Output, word for word, the span of lines that starts at the one containing "This screenshot has height=395, width=421." and ends at the last line of the records.

##### Exercise inputs

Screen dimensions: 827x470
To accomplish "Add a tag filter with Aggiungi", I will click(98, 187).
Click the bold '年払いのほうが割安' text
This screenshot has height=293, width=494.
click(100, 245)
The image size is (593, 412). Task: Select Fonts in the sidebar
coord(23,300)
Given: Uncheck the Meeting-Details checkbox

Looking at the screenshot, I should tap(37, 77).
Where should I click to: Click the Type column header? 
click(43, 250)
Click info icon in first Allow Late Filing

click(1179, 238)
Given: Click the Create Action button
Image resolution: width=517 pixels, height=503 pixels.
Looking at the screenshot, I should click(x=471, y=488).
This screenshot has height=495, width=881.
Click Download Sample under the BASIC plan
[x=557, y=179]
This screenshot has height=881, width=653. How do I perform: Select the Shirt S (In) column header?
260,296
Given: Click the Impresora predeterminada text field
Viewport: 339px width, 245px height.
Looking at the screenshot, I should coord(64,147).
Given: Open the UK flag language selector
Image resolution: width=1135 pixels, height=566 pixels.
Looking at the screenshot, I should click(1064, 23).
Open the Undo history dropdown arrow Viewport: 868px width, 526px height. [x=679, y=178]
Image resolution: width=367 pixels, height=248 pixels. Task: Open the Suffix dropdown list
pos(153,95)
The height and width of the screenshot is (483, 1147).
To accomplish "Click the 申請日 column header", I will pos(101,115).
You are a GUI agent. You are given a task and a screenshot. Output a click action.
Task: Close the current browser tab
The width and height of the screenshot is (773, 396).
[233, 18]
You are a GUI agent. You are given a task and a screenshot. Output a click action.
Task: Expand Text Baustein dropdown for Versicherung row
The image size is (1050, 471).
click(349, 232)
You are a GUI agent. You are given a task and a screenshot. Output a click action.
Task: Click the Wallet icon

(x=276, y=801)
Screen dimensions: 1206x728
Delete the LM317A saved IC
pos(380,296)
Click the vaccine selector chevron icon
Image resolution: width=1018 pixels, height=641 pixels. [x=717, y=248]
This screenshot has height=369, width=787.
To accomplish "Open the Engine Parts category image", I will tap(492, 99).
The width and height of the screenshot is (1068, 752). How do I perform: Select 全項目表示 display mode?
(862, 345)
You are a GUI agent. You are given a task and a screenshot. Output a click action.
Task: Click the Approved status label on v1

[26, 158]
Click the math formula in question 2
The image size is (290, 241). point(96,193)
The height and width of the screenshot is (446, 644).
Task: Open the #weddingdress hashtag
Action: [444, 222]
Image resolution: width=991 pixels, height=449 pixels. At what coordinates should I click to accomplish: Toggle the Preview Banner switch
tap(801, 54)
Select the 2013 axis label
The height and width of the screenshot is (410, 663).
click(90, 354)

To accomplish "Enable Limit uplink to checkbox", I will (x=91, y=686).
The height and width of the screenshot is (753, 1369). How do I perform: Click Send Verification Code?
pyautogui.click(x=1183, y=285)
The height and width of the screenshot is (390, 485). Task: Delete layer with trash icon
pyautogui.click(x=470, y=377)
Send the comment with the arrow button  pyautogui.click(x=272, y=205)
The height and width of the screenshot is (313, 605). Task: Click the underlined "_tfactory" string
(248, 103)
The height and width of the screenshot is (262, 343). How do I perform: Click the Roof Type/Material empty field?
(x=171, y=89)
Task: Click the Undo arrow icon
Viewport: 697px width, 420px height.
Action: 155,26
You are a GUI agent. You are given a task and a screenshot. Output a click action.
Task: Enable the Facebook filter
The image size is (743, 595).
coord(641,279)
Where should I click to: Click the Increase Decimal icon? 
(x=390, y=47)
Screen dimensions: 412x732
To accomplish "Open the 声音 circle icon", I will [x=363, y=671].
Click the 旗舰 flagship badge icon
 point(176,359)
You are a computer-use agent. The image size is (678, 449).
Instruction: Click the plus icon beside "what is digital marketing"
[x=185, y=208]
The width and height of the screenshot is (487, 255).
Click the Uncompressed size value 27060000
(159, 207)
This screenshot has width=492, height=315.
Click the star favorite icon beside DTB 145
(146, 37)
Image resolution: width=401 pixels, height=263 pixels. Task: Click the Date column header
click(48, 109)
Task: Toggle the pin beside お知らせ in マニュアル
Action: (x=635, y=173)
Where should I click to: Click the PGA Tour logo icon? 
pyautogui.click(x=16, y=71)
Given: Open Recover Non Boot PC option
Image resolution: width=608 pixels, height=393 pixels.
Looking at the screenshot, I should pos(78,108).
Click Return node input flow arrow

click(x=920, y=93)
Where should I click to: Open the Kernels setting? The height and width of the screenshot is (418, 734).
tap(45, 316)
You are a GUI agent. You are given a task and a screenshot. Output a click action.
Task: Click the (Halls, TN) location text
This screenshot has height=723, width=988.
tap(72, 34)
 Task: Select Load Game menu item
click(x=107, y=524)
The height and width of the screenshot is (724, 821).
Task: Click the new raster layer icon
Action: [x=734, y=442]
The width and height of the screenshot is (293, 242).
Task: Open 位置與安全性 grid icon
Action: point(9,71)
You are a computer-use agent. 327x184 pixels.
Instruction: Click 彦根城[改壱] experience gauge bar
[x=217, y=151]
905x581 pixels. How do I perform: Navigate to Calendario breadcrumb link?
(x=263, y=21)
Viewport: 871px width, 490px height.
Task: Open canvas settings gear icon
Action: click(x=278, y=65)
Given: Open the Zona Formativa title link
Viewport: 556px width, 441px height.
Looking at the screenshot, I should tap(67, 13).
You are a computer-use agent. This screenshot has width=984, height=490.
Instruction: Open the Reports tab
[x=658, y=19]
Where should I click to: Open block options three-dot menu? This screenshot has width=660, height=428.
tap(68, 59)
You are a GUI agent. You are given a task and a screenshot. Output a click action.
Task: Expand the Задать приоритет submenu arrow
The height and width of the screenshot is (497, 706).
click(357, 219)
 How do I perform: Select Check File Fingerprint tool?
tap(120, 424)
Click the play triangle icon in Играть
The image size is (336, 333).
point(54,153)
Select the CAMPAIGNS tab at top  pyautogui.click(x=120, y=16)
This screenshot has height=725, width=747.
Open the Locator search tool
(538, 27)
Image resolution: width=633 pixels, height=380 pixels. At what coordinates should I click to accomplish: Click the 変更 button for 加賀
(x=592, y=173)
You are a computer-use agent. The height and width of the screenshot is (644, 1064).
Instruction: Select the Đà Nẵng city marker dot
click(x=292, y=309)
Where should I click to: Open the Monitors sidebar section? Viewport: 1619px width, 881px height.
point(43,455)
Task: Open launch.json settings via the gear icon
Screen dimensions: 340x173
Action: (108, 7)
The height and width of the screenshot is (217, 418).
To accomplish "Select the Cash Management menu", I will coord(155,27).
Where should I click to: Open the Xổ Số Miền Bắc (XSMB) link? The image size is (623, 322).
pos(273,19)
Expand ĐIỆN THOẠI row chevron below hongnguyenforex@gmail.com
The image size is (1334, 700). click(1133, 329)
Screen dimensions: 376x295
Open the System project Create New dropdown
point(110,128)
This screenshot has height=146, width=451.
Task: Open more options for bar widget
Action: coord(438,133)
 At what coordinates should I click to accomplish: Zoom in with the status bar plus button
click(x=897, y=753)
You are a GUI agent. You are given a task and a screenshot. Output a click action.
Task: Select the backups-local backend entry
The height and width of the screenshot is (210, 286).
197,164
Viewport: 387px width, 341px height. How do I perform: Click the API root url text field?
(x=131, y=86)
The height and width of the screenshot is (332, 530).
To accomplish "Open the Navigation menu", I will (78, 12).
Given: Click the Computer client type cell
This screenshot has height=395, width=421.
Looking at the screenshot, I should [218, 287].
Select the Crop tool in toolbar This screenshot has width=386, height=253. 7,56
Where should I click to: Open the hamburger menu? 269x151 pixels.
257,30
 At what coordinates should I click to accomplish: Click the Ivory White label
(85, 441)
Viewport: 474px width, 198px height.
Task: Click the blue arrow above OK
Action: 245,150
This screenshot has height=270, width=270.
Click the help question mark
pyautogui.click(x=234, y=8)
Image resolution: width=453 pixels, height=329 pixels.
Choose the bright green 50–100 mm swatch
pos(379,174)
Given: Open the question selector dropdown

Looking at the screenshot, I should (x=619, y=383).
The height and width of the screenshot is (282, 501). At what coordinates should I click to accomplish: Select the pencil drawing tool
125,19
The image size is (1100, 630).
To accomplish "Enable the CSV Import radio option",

##########

*Answer to this problem*:
This screenshot has height=395, width=421.
Looking at the screenshot, I should [218, 287].
Select the Crop tool in toolbar This screenshot has width=386, height=253. 7,56
Where should I click to: Open the hamburger menu? 269x151 pixels.
257,30
 At what coordinates should I click to accomplish: Click the Ivory White label
(85, 441)
Viewport: 474px width, 198px height.
Task: Click the blue arrow above OK
Action: 245,150
This screenshot has height=270, width=270.
Click the help question mark
pyautogui.click(x=234, y=8)
Image resolution: width=453 pixels, height=329 pixels.
Choose the bright green 50–100 mm swatch
pos(379,174)
Given: Open the question selector dropdown

Looking at the screenshot, I should (x=619, y=383).
The height and width of the screenshot is (282, 501). At what coordinates should I click to accomplish: Select the pencil drawing tool
125,19
The image size is (1100, 630).
To accomplish "Enable the CSV Import radio option",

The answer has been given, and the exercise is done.